Personas, prompt engineering, and Pesach

Image of 4 silhouettes generated by Copilot with Art Deco filter added


Today is Pesach II, which made me think of this connection.

People who work in marketing are familiar with the persona approach to targeted messaging. Personas are now also invoked in fine-tuning responses when crafting prompts for generative AI like ChatGPT.  So the world of tech has finally caught on to what Chazal understood long ago when composing the text of the Haggadah. 

As you recall from a month ago, we don't only have 4 cups of wine and 4 questions of "Ma nishtana," we also have 4 sons who each have their own approach to the question we wish to elicit about the seder. Thes 4 archetypes are the forerunners of personas that are taken into account in crafting tailored messaging.

Because one size does not fit all for education, you don't answer the chacham the same way you answer the rasha, and the tam also gets a different response from the one who doesn't know how to ask.
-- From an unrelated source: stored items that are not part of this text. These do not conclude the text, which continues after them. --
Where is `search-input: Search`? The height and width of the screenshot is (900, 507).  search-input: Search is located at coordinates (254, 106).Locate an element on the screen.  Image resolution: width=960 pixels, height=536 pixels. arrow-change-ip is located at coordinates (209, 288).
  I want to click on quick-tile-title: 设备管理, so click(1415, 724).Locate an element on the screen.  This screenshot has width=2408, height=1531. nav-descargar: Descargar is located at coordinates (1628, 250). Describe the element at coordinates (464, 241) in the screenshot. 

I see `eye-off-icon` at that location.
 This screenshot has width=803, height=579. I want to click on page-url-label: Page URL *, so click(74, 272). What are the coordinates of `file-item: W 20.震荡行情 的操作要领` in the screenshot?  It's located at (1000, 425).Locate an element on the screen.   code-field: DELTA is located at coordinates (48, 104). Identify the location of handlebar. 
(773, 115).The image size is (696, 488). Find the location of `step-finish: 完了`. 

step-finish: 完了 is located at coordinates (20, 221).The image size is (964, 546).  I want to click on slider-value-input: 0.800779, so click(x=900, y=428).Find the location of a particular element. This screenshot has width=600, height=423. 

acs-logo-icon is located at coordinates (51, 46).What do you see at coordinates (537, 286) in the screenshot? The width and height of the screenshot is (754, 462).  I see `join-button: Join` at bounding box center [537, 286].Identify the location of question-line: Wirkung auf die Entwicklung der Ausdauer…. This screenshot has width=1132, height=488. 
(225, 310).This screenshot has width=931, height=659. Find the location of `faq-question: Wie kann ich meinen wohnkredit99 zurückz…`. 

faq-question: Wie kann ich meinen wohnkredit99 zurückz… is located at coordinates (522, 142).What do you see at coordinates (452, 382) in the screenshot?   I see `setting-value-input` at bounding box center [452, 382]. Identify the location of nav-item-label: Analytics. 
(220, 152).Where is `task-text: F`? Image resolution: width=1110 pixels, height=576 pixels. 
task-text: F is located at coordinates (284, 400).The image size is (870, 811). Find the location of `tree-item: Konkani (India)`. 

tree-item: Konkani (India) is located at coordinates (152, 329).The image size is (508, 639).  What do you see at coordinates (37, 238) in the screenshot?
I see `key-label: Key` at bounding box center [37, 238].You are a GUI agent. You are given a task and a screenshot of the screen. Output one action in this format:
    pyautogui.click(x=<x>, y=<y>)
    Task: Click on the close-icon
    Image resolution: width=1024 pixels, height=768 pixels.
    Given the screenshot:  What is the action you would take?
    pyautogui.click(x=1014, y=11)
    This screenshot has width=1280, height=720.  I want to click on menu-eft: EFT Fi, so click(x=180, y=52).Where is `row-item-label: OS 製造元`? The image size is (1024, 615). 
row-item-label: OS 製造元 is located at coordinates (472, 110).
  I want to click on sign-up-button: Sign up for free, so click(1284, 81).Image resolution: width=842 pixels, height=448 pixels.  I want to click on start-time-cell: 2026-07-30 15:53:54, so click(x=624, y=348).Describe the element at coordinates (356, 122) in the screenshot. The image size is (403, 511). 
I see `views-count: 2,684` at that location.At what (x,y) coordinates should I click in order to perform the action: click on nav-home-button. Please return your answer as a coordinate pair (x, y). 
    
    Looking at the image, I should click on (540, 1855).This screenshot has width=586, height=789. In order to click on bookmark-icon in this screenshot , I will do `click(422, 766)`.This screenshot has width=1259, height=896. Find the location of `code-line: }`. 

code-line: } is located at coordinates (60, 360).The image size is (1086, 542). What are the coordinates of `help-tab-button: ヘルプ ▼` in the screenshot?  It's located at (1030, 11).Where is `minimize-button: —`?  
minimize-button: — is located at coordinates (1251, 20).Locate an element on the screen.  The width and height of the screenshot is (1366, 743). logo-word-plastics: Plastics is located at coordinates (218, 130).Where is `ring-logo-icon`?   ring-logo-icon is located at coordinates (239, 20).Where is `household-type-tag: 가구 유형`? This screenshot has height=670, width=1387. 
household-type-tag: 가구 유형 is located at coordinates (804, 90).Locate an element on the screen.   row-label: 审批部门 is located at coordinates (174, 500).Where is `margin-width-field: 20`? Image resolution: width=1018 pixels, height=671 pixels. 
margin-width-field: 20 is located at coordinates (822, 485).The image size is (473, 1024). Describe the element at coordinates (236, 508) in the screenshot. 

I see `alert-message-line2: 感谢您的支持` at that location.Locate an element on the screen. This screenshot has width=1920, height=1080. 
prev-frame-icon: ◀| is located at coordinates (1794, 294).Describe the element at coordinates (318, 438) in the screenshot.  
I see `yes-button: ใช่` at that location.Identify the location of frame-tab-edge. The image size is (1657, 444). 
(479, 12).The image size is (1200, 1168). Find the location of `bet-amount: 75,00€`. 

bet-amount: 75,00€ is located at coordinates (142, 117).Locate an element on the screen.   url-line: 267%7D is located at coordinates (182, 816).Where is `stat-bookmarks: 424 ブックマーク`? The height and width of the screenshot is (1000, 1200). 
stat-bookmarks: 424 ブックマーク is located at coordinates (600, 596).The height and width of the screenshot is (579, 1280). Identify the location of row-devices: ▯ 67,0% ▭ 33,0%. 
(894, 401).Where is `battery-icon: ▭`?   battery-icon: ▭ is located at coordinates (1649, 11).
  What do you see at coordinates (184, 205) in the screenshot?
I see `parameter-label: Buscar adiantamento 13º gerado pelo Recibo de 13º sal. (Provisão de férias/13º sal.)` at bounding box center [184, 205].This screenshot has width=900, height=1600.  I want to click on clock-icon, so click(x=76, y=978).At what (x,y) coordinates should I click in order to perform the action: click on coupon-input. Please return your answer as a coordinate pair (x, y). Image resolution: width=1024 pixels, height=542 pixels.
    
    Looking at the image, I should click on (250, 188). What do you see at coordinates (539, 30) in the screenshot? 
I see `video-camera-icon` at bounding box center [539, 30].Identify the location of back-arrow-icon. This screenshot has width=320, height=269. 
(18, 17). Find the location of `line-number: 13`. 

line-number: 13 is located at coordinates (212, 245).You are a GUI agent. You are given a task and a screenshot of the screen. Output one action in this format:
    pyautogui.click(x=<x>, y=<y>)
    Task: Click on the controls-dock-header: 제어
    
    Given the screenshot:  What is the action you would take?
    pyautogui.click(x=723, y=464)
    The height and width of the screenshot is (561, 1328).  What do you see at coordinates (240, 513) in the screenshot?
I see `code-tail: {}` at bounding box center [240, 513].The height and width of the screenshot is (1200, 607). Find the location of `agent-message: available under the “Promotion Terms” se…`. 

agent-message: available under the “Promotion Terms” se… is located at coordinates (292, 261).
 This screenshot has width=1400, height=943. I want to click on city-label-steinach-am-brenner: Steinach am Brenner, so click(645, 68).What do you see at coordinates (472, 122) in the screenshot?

In fact, the last one needs to be given information even without asking for it. 

Let's get a bit meta here and look at the qualitative difference between the question of the wise sone and that of the simple one. The simple one basically asks "What's this?" while the wise one breaks things down to their individual components of edus, chukim, mishpatim. This type of detailed question is what is meant by the expression she'elat chacham chatzi tshuva hu [The question of a wise person is half the answer]. Getting things formulated and organized to zero in on the crux of the issue means the person is clearly focused on the problem and already working his way toward a solution. 


What's the connection between the wise son and prompt engineering?

There are actually two key connections here. One is that you can feed personas into generative AI to get more tailored answers. I haven't tested this out myself, but some put in a qualification for a person or even a well known name to set a standard for knowledge and approach in a response.

 I rather doubt you can ask it how would you as R' Chaim understand this Gemara, nor do I think that you can get Ogilvy quality marketing concepts just by telling it, "You're David Ogilvy and will give me an original slogan for this brand." But that's a game that some recommend to try to point the generative AI in a particular direction.  

Now the second point of connection here is another form of prompt direction to try to obtain more detailed answers, and that is doing exactly what the wise son does in formulating his question. You don't just ask a general question but include directions to break things down.

In the jargon of prompt engineering there are two levels to this. One is called Chain-of-Thought (CoT). It solicits a step-by-step thinking process from the LLM, typically by saying something like "Let's take this step-by-step" to get better results than the simple question that is called naive/standard/Input-Output prompting. Even better than that is what is called Tree-of-Thought (ToT), which allows for more shifts in direction than a straight step-by-step, as it can move laterally, diagonally, and even backwards to track thoughts.


I would suggest that the wise son's classification in his question allows for the ToT approach in thinking things through on the level of when, what, how, and why, which fits perfectly with the answer he gets that is meant to be the final halacha for the seder.